What is a large enough sample?

In my previous entry, I tried to clear up some of my own confusion about the Central Limit Theorem (CLT) and explained why it is such a valuable theoretical concept in statistics. To recap, the CLT describes how the means of a random sample of an unknown sampling distribution approach a normal distribution as the sample size $n$ approaches $\infty$. The uncertainty about our estimate of the mean of the original sampling distribution is given by $\sigma / \sqrt{n}$, where $\sigma$ is the standard deviation of the sampling distribution. We can see that the larger the sample size, the more certain we are about our estimate of the true mean.

The obvious practical question is what is a large enough sample size?
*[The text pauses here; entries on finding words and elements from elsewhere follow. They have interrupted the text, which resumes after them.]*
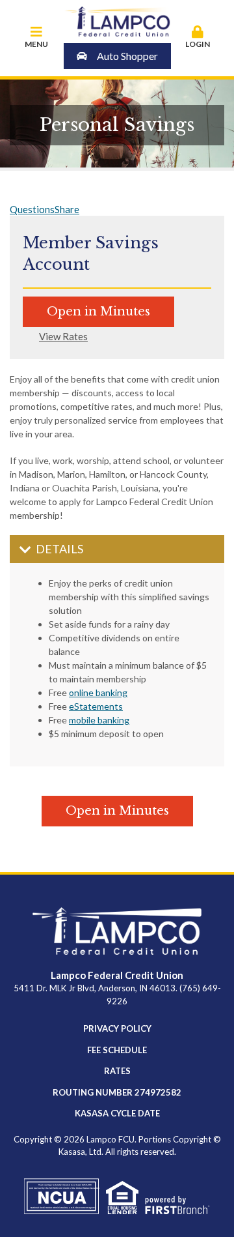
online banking (98, 692)
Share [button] (67, 209)
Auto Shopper (127, 56)
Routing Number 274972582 (117, 1092)
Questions (32, 209)
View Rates (63, 337)
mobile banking (99, 719)
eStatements (96, 706)
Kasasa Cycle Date (117, 1113)
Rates (117, 1071)
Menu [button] (36, 44)
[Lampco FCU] (117, 20)
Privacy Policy (117, 1028)
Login (197, 44)
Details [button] (59, 549)
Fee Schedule (117, 1050)
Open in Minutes (98, 311)
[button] (198, 37)
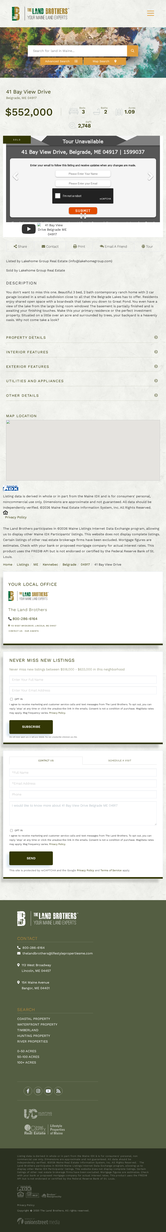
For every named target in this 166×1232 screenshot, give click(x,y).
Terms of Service (111, 870)
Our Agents (31, 631)
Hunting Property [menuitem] (33, 1036)
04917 (85, 564)
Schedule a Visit (119, 760)
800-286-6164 (25, 619)
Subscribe (31, 727)
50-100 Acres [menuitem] (28, 1057)
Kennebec (50, 564)
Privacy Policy (16, 517)
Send (31, 858)
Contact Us (15, 631)
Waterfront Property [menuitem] (37, 1024)
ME (35, 564)
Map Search (101, 61)
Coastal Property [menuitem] (33, 1019)
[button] (132, 50)
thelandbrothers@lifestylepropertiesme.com (57, 953)
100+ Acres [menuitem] (26, 1062)
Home (7, 564)
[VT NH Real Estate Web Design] (83, 1221)
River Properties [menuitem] (32, 1041)
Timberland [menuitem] (27, 1030)
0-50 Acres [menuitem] (26, 1051)
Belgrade (69, 564)
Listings (23, 564)
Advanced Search (57, 61)
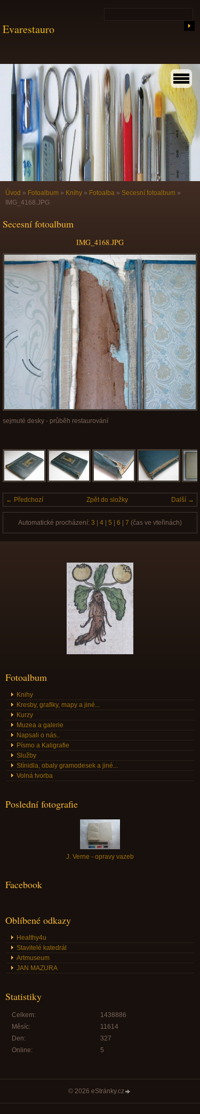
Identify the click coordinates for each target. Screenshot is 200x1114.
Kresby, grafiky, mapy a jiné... (58, 705)
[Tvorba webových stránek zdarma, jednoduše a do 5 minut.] (128, 1091)
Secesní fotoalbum (148, 193)
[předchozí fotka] (20, 332)
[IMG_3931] (69, 480)
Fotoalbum (43, 193)
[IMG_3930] (24, 480)
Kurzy (25, 715)
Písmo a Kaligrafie (43, 745)
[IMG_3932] (113, 480)
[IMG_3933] (158, 480)
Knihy (74, 193)
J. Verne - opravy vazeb (100, 856)
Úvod (13, 193)
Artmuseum (33, 958)
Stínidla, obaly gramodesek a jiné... (67, 765)
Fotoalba (102, 193)
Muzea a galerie (40, 725)
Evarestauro (28, 29)
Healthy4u (31, 937)
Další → (182, 499)
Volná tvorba (35, 775)
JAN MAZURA (37, 968)
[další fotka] (180, 332)
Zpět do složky (107, 499)
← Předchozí (24, 499)
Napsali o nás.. (38, 735)
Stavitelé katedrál (42, 948)
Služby (26, 755)
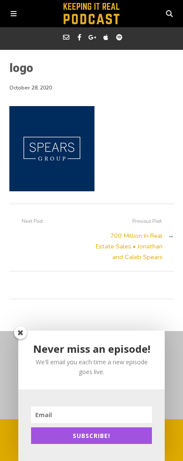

The short answer is, it depends. A sample size of 30 is a pretty save bet for most real life applications.

To investigate the influence of sample size on the convergence of the distribution of the means, I will use simulated sampling from three different sampling distributions. All simulations were done using R. The code can be found on Github.

CLT in (simulated) action

Let’s consider a normal sampling distribution to start with. This is useful to illustrate the idea of how the uncertainty of our estimate of the true mean depends on the sample size $n$. Here is our normal sampling distribution with $\mu$ = 4 and $\sigma$ = 2. Now we generate a large number $m$ of random samples each with sample size $n$ and calculate their means. If this confuses you, you are not alone. For now, understand that the only variable we are changing is the sample size $n$. $m$ will just be a “large number”, such as 10000 in our case, so that we can draw a histogram of 10000 simulated means. We will do this four time, each time with a different sample size of $n$ being either 2, 5, 15, or 30.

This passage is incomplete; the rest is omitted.